- **Records for processing**:
§ §

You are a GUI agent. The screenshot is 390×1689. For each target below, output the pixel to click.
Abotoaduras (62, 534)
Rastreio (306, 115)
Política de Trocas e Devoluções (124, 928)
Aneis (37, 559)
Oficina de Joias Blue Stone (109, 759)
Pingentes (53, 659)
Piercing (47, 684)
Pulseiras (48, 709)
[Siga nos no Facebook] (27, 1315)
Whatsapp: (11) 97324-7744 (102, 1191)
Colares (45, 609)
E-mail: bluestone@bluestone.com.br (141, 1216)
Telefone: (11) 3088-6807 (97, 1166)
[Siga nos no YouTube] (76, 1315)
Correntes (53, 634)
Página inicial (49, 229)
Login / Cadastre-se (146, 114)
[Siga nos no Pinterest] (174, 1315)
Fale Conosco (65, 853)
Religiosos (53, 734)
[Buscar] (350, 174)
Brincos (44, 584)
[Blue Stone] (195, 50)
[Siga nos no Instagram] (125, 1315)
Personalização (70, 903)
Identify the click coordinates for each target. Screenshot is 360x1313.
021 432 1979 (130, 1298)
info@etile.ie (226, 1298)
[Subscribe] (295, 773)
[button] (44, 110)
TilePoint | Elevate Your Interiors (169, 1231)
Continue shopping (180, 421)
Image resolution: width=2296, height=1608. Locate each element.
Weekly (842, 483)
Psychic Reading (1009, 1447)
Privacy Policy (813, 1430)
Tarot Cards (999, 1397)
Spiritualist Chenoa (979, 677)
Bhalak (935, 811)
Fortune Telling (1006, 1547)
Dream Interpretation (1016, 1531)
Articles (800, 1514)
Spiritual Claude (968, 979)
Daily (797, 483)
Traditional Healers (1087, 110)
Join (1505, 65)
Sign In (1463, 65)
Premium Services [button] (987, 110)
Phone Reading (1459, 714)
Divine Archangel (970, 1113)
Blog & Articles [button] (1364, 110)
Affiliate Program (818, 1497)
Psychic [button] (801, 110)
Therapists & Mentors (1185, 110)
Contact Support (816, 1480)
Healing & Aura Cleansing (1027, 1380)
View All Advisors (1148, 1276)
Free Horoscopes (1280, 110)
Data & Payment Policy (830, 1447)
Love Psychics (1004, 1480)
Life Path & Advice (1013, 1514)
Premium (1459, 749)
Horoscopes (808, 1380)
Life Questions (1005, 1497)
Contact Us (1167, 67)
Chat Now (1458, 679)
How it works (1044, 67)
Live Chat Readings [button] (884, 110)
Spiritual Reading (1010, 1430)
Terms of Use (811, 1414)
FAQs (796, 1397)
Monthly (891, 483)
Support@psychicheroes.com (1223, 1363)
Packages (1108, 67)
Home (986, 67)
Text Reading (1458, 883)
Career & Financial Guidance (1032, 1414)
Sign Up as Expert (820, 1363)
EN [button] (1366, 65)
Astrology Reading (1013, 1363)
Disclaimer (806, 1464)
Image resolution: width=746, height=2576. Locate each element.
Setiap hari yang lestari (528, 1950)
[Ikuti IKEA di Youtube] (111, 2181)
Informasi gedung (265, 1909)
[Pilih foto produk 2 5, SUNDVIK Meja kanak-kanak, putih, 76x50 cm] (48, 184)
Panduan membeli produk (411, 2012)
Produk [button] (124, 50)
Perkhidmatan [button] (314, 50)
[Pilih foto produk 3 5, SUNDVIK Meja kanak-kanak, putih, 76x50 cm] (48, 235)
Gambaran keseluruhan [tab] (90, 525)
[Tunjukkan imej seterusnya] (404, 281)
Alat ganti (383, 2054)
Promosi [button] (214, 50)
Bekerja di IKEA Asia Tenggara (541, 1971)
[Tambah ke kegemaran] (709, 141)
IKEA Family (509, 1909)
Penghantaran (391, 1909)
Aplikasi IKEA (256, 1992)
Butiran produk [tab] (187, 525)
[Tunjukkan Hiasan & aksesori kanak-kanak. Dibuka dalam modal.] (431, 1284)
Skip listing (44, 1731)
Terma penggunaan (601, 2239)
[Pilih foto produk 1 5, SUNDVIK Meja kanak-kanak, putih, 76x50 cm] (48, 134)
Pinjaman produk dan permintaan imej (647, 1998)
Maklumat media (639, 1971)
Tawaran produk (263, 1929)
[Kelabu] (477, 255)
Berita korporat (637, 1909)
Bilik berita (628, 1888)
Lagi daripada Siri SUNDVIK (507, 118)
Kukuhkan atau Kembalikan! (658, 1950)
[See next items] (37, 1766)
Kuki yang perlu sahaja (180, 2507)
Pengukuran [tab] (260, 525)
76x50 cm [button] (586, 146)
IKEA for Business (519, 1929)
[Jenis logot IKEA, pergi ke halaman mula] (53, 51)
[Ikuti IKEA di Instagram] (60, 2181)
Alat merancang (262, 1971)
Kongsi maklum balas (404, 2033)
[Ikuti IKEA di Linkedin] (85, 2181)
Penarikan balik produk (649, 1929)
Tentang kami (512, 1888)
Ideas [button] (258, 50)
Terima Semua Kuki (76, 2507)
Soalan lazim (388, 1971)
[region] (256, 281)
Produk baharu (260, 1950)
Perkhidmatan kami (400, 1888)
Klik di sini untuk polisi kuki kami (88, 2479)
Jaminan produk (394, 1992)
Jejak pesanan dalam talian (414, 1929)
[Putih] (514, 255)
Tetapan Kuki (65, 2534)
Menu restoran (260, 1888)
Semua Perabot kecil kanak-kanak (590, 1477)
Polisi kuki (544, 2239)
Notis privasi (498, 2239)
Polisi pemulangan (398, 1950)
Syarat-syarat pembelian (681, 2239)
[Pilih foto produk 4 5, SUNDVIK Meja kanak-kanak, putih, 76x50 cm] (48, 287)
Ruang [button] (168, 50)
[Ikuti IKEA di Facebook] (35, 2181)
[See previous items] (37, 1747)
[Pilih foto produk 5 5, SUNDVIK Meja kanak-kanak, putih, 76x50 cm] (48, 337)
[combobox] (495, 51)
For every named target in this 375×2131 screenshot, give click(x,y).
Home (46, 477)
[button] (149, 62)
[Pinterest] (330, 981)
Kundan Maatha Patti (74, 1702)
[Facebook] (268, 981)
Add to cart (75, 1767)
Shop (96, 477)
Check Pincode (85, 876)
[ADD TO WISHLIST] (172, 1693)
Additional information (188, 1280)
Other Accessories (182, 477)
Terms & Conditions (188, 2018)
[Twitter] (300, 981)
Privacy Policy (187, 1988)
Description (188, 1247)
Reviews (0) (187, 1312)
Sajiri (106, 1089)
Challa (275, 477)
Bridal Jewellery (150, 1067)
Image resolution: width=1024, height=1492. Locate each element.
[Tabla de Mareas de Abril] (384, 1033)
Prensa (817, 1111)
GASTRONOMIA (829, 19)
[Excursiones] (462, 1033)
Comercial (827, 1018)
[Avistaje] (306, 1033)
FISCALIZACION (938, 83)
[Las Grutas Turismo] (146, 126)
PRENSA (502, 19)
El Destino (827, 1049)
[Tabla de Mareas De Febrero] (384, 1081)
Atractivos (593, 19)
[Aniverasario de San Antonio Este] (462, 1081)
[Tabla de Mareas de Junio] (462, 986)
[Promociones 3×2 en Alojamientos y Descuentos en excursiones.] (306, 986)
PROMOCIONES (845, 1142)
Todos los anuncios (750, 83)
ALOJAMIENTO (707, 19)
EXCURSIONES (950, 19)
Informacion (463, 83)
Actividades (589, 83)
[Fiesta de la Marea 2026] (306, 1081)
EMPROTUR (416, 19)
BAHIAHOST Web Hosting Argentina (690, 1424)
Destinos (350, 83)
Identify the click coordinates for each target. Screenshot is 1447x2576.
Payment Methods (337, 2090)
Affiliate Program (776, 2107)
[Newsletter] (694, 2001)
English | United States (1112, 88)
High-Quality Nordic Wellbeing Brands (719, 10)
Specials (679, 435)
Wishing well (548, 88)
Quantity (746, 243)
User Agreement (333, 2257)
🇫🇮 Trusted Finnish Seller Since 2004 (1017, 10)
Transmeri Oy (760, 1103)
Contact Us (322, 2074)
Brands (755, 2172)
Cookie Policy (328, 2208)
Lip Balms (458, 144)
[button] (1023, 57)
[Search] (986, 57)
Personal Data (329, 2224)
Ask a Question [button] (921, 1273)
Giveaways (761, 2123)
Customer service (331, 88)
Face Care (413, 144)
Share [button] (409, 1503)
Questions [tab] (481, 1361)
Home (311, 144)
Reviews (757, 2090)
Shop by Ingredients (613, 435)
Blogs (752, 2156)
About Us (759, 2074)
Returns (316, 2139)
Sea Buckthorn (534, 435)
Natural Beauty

§ §

- **What you should do**: Show each line of the data that contains the string "Meja".

- **Task output**:
[Pilih foto produk 2 5, SUNDVIK Meja kanak-kanak, putih, 76x50 cm] (48, 184)
[Pilih foto produk 3 5, SUNDVIK Meja kanak-kanak, putih, 76x50 cm] (48, 235)
[Pilih foto produk 1 5, SUNDVIK Meja kanak-kanak, putih, 76x50 cm] (48, 134)
[Pilih foto produk 4 5, SUNDVIK Meja kanak-kanak, putih, 76x50 cm] (48, 287)
[Pilih foto produk 5 5, SUNDVIK Meja kanak-kanak, putih, 76x50 cm] (48, 337)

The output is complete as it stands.